Taken together, the findings show that anti-inflammatory therapy is one of the most promising strategies for combating residual cardiovascular risk. Although the favorable effects of colchicine on ACS were recommended in current guidelines based on the COLCOT study,38 the mechanism remain ill-defined. The increased risk of recurrent atherothrombotic events is mainly attributable to the progression of nonculprit lesions in ACS.39,40 PCI is an important treatment for ACS, but plaque burden and unstability in the nonculprit lesion are significantly aggravated after PCI because of the stenting-triggered inflammation. Thin fibrous cap and macrophage infiltration are the important discriminators of the high-risk unstable plaque, which lead to the increased risk for recurrent adverse cardiac events after ACS.42,43
Our findings first revealed that colchicine favorably modified nonculprit plaque by increasing the FCT and alleviating macrophage infiltration through its anti-inflammatory effect, which provided the mechanistic rationale in favor of colchicine reducing recurrent atherothrombotic events in ACS, and were helpful for the interpretation of the COLCOT study. For culprit plaques, fibrous cap rupture and erosion are the 2 leading mechanisms that induce ACS, and the effect of colchicine on different culprit lesion phenotypes should be further explored. In addition, the strategy of drug-coated balloons would allow antiproliferative drug delivery to vulnerable plaques and medical therapy to be active in favoring plaque regression. The impact of oral colchicine therapy on 2 different PCI strategies (drug-coated balloons or drug-eluting stents) needs further exploration.

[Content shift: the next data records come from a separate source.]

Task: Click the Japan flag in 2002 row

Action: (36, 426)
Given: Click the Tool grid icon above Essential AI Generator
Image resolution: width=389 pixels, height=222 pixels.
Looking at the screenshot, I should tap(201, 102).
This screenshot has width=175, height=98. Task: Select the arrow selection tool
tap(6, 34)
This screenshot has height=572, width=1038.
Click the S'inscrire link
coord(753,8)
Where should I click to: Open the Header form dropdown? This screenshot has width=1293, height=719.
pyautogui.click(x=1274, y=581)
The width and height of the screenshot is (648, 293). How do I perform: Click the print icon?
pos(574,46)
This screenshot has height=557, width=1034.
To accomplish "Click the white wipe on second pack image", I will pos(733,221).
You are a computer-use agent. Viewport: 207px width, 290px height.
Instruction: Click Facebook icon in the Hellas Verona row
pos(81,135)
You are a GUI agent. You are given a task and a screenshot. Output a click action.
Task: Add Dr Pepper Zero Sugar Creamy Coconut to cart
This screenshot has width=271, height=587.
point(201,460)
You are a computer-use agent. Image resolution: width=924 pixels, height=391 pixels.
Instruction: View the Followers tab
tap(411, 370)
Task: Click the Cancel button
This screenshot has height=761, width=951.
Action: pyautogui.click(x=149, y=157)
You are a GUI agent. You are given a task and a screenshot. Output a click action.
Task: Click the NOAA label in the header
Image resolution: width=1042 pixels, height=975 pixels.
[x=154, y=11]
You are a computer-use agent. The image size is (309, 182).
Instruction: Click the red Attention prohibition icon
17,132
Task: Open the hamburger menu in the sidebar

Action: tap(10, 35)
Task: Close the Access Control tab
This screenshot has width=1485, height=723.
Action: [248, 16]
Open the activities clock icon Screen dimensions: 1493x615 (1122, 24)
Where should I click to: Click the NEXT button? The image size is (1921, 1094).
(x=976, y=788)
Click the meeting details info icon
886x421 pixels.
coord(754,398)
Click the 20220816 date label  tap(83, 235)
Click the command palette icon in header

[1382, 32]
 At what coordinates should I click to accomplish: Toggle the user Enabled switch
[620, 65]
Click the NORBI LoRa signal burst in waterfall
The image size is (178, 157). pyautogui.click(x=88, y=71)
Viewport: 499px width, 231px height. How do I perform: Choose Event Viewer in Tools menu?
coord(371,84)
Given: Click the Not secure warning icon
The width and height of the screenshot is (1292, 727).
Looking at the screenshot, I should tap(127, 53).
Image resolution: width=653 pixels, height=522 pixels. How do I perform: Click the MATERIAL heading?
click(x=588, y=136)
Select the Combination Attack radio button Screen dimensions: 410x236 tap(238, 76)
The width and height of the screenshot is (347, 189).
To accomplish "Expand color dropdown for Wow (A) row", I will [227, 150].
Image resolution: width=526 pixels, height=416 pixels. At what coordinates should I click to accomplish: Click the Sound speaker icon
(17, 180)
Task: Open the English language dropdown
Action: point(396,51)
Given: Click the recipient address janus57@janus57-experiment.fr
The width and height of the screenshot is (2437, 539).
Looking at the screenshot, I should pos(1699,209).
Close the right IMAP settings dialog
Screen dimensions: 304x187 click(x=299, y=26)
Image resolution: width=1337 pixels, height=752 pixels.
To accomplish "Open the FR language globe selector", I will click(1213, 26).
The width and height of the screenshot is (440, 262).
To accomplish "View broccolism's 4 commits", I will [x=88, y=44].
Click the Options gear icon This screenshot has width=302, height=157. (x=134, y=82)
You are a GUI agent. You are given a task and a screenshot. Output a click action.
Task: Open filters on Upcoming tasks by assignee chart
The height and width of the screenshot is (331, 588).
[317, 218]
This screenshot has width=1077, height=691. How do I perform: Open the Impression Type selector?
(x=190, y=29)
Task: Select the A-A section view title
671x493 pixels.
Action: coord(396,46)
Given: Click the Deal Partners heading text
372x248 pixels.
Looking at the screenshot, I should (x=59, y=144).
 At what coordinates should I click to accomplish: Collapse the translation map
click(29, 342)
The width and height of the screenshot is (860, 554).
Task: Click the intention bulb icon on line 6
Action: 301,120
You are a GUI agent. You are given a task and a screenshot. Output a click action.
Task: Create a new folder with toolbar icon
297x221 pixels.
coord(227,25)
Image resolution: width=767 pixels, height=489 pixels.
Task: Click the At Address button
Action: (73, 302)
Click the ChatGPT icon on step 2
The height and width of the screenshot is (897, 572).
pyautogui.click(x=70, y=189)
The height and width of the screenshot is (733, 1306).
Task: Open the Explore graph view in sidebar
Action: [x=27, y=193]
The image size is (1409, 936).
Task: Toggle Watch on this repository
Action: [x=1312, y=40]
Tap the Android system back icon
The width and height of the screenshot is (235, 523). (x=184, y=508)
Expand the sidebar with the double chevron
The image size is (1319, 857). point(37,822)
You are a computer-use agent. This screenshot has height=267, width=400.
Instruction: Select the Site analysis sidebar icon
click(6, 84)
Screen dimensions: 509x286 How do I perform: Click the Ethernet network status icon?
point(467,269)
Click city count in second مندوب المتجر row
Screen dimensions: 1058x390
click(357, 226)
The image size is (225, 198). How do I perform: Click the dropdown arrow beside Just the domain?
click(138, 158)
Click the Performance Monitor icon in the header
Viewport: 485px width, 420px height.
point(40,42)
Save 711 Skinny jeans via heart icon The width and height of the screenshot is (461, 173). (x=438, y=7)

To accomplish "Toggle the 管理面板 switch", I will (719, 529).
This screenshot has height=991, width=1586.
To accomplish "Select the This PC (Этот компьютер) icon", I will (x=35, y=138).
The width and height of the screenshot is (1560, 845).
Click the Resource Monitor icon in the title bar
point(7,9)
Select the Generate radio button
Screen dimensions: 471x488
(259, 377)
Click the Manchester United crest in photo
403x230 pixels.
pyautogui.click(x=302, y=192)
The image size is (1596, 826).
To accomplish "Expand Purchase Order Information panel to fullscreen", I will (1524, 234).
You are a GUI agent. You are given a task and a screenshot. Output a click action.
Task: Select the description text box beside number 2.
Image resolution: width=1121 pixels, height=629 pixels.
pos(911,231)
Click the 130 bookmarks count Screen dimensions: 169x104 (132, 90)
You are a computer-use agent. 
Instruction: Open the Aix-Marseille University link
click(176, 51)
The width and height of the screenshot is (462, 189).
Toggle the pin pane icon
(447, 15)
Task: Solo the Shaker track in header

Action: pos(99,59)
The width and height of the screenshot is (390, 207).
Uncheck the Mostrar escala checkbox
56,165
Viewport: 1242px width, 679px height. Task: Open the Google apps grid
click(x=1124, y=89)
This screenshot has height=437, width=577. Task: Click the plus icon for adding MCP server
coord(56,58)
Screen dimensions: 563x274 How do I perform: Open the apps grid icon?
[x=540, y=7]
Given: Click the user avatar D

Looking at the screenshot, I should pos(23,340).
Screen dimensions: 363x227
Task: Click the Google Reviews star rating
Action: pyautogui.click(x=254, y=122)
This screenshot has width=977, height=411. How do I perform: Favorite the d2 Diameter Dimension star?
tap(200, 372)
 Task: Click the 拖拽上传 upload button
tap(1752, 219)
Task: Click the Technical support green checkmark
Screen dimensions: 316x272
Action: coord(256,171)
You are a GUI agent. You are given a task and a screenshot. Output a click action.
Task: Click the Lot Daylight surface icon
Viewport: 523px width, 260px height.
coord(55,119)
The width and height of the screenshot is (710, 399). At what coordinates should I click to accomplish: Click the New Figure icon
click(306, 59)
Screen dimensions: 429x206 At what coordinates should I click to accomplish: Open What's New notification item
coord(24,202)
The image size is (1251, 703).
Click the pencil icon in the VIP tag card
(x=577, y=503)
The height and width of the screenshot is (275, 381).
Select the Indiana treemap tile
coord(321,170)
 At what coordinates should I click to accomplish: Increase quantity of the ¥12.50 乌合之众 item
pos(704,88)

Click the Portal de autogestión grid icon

The proportion of unstable angina among patients with ACS was relatively high in this study compared with the typically observed rates in Europe.44 One possible reason was that the proportion of unstable angina among ACS was higher in China.45 Another possible cause was that certain patients with acute myocardial infarction could not tolerate prolonged OCT detection of all the 3 main epicardial coronary arteries. For patient safety reasons, these patients with acute myocardial infarction were not enrolled. In addition, some patients with acute myocardial infarction only underwent the revascularization of the culprit lesion during hospitalization, and they were excluded because of incomplete revascularization according to the inclusion criteria.